Холодно. Как жаль, что нет сил даже повернуть голову. Как жаль, что последним, что он увидит, будет лишь это запорошенное пеплом небо. Холодно. Говорят, перед самым концом не должно быть боли. Но ему больно. И с каждым мигом эта боль всё сильнее. Уже не от стали в его сердце. А от ввинчивающегося в уши, режущего угасающий слух надрывного воя на одной ноте. Так кричит от боли дикий зверь. Так кричит от горя и отчаянья человек. Единственный в его жизни любимый человек.
Над пепельным небом смыкается темнота.
2. Два сердца Теперь я — между пальцев ломаю
Пантомимы упругий язык.
Посмотри на меня — не узнаешь,
Теперь ты!
Пикник, «Теперь ты» Константин не может с уверенностью сказать, что произошло. И без уверенности не может тоже. Не было ни райских кущ под дланью Просветлённого, ни полыхающих костров, которые пророчила грешникам Инквизиция. Не было ничего, кроме мига: одного чудовищного, зацикленного по кругу и растянувшегося на вечность мига из холодной черноты, боли, звона в ушах и отчаянного, безумного желания вырваться из этой тьмы. Мига, из которого его выдёргивает жестокая судорога, скручивающая тело раскалёнными жгутами, разрывающая лёгкие нестерпимой болью, заставляющая его… дышать.
Он видит две пары хищных зелёных глаз в паре дюймов от собственного лица. Звери? Нет, люди. Две женщины, островитянки. Что они здесь делают? Что он здесь делает?!
Никто не торопится что-либо объяснять ему, когда он — растерянный, ошарашенный, сбитый с толку, — приходит в себя на каком-то алтарном камне посреди леса.
Одно из лиц выглядит знакомым: болотная ведьма, кажется, Мев. Константин встречал её однажды близ деревни Вигшадхир, когда искал связи с Хранителями. Тогда она лишь молча наблюдала за ним. А он в свою очередь поостерёгся трогать её, ощутив силу, с которой пока не готов столкнуться.
Вторую женщину с устрашающей раскраской на коже он видит впервые. А вот она сама с такой жадностью всматривается в его лицо, будто они были по меньшей мере любовниками. Называет чужим именем, тянет руки… Отчего-то это настолько неприятно, что Константин едва успевает рывком свеситься с края своего ложа, и его тут же выворачивает кровью и желчью. Впрочем, вряд ли именно из-за повышенного внимания островитянки.

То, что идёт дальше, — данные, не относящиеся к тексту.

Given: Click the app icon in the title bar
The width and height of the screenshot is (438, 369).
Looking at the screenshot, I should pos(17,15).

— Винбарр? — снова повторяет она. Кажется — уже с куда меньшей уверенностью в голосе. — Хранительница мудрости, что с ним?
Ведьма Мев склоняет голову набок, рассматривая Константина с любопытством, словно редкого жука.

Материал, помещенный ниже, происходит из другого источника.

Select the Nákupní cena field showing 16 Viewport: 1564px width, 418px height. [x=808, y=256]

— Мёртвый самозванец снова не мёртв, — медленно произносит она. — Дурной знак.
— Но Винбарр — он ведь здесь! — островитянка повышает голос, и Константин только теперь с удивлением осознаёт, что они говорят на языке Тир-Фради, но он понимает каждое слово. Поводов для удивления у него предостаточно и без этого. — Мы ведь обе слышали его!
— Здесь, — печально кивает ведьма. — Дурное решение. Дурные последствия.
— Нет! Нет! Что нужно сделать, хранительница мудрости? Скажи мне, что — я сделаю! — дикарка переходит на крик. — Если не вышло с этим renaigse — давай убьём его и найдём новый сосуд! А если…
Чёрные щупальца корней рвутся из земли, сшибают дикарку с ног: Константин услышал достаточно. А ещё — достаточно понял, прислушавшись к себе: он всё ещё чувствует остров, он всё ещё может повелевать его силой. И что бы эти сумасшедшие ни сделали, что бы ещё ни собирались сделать с ним — он не намерен покорно этого дожидаться. Второе щупальце целит в ведьму, но та вскидывает руку, и корень бьёт в землю в трёх шагах от неё. Константин не повторяет попытки: он слишком дезориентирован, слишком смятён, чтобы думать дальше, чем на шаг вперёд. И сейчас единственно верным шагом ему видится лишь один — скрыться. Понять, что произошло. Понять, что делать с этим дальше.